Dalam kenyataannya, Indonesia berswasembada kedelai hanya sampai tahun 1974, lalu merosot karena pemerintah menitikberatkan kepada upaya peningkatan produksi padi. Kemudian sempat bangkit dengan perluasan lahan dan peningkatan produktivitas selama periode 1983-1993, bahkan pada tahun 1992 bisa swasembada kembali.
Selanjutnya produksi kedelai lokal menurun seiring dengan naiknya grafik impor.
Pada tahun 2012 atau 2014, kalau tidak salah, pemerintah sempat mencanangkan swasembada kedelai dengan format yang kurang lebih serupa (lahan seluas 500 ha, intensifikasi, mempermudah akses kepada kredit dan seterusnya). Tetapi program tersebut gagal.
Selain soal menyusutnya lahan dan rendahnya produktivitas, harga kedelai lokal tidak mampu bersaing dengan produk impor. Apalagi kemudian tata niaga kedelai dikuasai importir swasta sejak ditandatanganinya Letter of Intent (LoI) IMF tahun 1998 dan kebijakan pemerintah AS pada tahun 2000 yang memberikan insentif bagi importir yang bersedia membeli kedelai dari AS.
Tidak mengherankan, bila AS menempati posisi teratas sebagai negara asal impor kedelai Indonesia. Pun harga kedelai di pasar internasional lebih murah. Kenyataan tersebut meruntuhkan semangat petani untuk menanam kedelai.
"Ya petani kita kan rasional. Daripada menanam kedelai ya lebih baik menanam beras dan jagung. Kecuali ada intervensi khusus dari pemerintah," ujar Made Astawan, Guru Besar Bidang Pangan, Gizi, dan Kesehatan IPB, sekaligus Ketua Forum Tempe Indonesia.
Kesimpulan
Rencana di atas kertas selalu bagus yang membuat keyakinan swasembada kedelai pada tahun depan mengemuka. Jalan yang ditempuh pun nyaris sama dengan sebelumnya: perluasan lahan, peningkatan produktivitas, bantuan alat, mendorong petani kedelai mencapai akses pembiayaan, program aksi korporasi.
Namun dalam praktiknya, sudah hampir dua dekade swasembada kedelai tidak pernah tercapai. Petani tetap tidak bersemangat membudidayakan kedelai.Â
Ketahanan pangan terancam keberadaannya.
Patut diperkirakan, rencana swasembada kedelai pada tahun depan dan berikutnya hanya akan menjadi program pidato pejabat. Dipastikan, kelak kegagalan program tersebut akan dibungkus dengan dalih-dalih melenakan.
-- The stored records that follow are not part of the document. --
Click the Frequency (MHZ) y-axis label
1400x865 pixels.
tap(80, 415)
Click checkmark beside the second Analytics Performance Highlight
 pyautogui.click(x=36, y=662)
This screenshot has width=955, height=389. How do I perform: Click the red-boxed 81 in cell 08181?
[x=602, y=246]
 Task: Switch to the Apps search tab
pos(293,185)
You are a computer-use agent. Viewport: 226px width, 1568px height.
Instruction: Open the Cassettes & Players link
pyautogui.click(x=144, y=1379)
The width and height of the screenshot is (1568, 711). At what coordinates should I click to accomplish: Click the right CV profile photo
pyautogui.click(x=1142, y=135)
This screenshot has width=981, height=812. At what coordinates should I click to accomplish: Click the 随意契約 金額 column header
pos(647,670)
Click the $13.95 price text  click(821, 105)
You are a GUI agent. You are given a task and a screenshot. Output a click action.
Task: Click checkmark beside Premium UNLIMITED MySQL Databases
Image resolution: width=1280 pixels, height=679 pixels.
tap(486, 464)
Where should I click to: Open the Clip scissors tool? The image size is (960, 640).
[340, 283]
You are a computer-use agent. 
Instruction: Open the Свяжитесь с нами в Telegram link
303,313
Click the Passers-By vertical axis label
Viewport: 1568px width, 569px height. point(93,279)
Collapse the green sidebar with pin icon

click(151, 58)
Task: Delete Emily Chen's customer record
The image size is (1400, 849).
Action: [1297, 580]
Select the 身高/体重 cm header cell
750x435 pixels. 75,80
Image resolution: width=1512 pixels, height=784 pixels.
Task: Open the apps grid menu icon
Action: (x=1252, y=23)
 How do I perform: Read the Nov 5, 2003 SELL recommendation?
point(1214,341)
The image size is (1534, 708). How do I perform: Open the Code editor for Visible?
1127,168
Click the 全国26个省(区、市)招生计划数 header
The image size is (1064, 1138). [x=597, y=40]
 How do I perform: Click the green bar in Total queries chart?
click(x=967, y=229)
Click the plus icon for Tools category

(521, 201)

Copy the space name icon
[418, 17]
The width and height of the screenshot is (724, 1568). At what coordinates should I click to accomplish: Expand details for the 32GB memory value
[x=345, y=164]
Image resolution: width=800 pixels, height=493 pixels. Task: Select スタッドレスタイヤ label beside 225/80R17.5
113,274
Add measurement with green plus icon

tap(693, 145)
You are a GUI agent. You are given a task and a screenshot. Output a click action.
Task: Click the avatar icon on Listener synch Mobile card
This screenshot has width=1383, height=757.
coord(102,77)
Lebih elok jika para stakeholder membenahi tataniaga yang selama ini dikuasai importir swasta. Diperlukan kebijakan dari pemerintah untuk membenahi atau mengendalikan impor kedelai.
Dengan demikian, kemauan (willingness) pemerintah itu bisa menjadi sebuah titik tolak penting dalam mewujudkan swasembada kedelai yang diharapkan dapat merangsang (insentif) petani untuk menanam kedelai.
Selain membangun lahan khusus yang luas, mekanisasi pertanian skala besar yang efisien, dan membangun industri benih kedelai yang semuanya dilakukan demi meningkatkan produktivitas.
Atau barangkali pemerintah sudah terlanjur segan dengan para importir (baca: pedagang)?